Besinle alınan enerjinin gün boyu harcanan enerjiden fazla olması sonucunda vücudun depo yağlarının, yağsız vücut kitlesine oranla artması ve normal değerlerin üzerine çıkmasına şişmanlık denir.
Şişmanlık; diyabet, koroner kalp hastalıkları, hipertansiyon, karaciğer yağlanması, gut, kanser gibi hastalıkların alt yapısını oluşturur.
Şişmanlığın temelinde; genetik faktörlerin yanında, aşırı gıda alımı, yanlış beslenme alışkanlıkları, fiziksel aktivite yoksunluğu veya azlığı, psikolojik sorunlar yatmaktadır.
Tedavide başarılı olabilmek için diyet yapılmasının yanı sıra, düzenli egzersiz, davranış tavsiyeleri ve beslenme eğitimi de önemli rol oynamaktadır.
Şişmanlığa sebep olan hatalı davranışlar ;
– Aşırı yemek,
– Çok çeşitli ve fazla miktarda yemek,
– Hızlı yemek,
– Az çiğneyerek çabuk lokmaları yutmak,
– Su içmemek,
– Öğün atlamak,
– Davet ve özellikle iş yemeklerinde fazla yemek,
– Alkolü çok tüketmek,
– Yatma saatine kadar halen yemek yemek,
– Tatlılar ve kızartmalar gibi yüksek kalorili besinleri tercih etmek
– Hamurlu gıdalar, hazır gıdalar tüketmek,
– Hareketsizlik,
– Çalışmamak,
– Güne geç uyanmak, kilo almada kaçınılmaz sonuçları beraberinde getirmektedir.
Kilo vermeye karar verildiğinde, hedeflenen kiloya inmek için kararlı olmak şarttır. Tekrarlanan diyetlerle, kilo alıp vermelerin ardından çevredeki insanların eleştirilerine muhatap olmamak için kendinize verdiğiniz değerin sözü ile hedeflediğiniz kiloya veya doktorunuzun tavsiye ettiği kiloya gelmek için mücadeleden asla vazgeçmeyiniz.
Cazip gelen yüksek kalorili besinlerden; tatlılar, şekerlemeler, çikolatalar, kuruyemişler, börek, çörek vb. gıdalardan uzak durunuz. Ayrıca, alışverişe tok karınla gitmek, hazır gıdaları almamak, sebze ve meyve ağırlıklı alışveriş yapmak gibi ayrıntılara dikkat edilerek sağlıklı belenme konusunda önemli adımlar atılabilir.
İş yemeklerine, davetlere aç gidilmemeli, menüdekilerin hepsini tüketmemeli, az miktarda alkol alınmalıdır. Günlük hayatımızda da mutlaka kahvaltı yapılmalı, öğünlerde zamanında ve az miktarda yenilerek, ara öğünlere önem verilmelidir.
Kısa mesafelerde taşıt yerine, yaya yürümek tercih edilmeli, asansör yerine merdivenler kullanılmalıdır. Sabah erken uyanarak yapılacak 20 dakikalık bir yürüyüş ve stresten uzak durmak sağlıklı yaşam için önemli ipuçları niteliğindedir.

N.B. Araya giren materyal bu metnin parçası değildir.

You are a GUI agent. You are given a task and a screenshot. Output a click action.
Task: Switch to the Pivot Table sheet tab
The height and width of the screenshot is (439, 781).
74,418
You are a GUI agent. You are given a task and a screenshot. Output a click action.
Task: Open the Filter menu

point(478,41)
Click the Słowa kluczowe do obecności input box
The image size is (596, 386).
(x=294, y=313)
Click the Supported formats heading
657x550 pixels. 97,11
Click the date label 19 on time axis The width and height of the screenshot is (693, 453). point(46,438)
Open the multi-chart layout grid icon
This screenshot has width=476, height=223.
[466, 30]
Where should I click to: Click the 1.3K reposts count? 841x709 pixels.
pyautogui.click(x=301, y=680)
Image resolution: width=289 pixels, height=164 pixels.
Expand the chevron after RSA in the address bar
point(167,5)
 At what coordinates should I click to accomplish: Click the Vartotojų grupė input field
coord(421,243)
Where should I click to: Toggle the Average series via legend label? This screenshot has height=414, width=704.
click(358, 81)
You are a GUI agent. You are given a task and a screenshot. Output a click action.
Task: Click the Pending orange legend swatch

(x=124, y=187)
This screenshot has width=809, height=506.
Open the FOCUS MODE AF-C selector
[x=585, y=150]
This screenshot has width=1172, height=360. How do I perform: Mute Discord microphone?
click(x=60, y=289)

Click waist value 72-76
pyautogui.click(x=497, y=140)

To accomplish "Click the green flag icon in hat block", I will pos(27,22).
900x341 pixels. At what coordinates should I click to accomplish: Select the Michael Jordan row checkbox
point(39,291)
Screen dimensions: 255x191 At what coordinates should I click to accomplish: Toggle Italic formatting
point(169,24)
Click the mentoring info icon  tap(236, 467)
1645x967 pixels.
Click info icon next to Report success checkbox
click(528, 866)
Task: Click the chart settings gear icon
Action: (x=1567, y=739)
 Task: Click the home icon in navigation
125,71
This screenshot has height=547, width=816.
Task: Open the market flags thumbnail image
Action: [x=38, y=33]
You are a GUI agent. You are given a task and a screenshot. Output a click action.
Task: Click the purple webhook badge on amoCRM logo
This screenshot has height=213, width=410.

Sağlıklı yaşamanın yanı sıra, obeziteye karşı bilinçli davranılarak aynı tartıyla düzenli olarak tartılarak ve göbek çevrenizi düzenli olarak ölçerek, doktorunuzla ve diyet uzmanınızla bu bilgiyi paylaşmanız da sizlerin yararına olacaktır.
Daha iyi ve kaliteli yaşamak için sağlığınıza duyarlı davranarak, her zaman yiyebileceğinizin yarısını yemeli, yaptığınız aktivitelerin iki mislini yapmalı ve midenizin çöp kutusu olmadığının bilincinde olmalısınız.
Sizlere, obeziteden uzak sağlıklı ve uzun ömürlü bir yaşam diliyorum.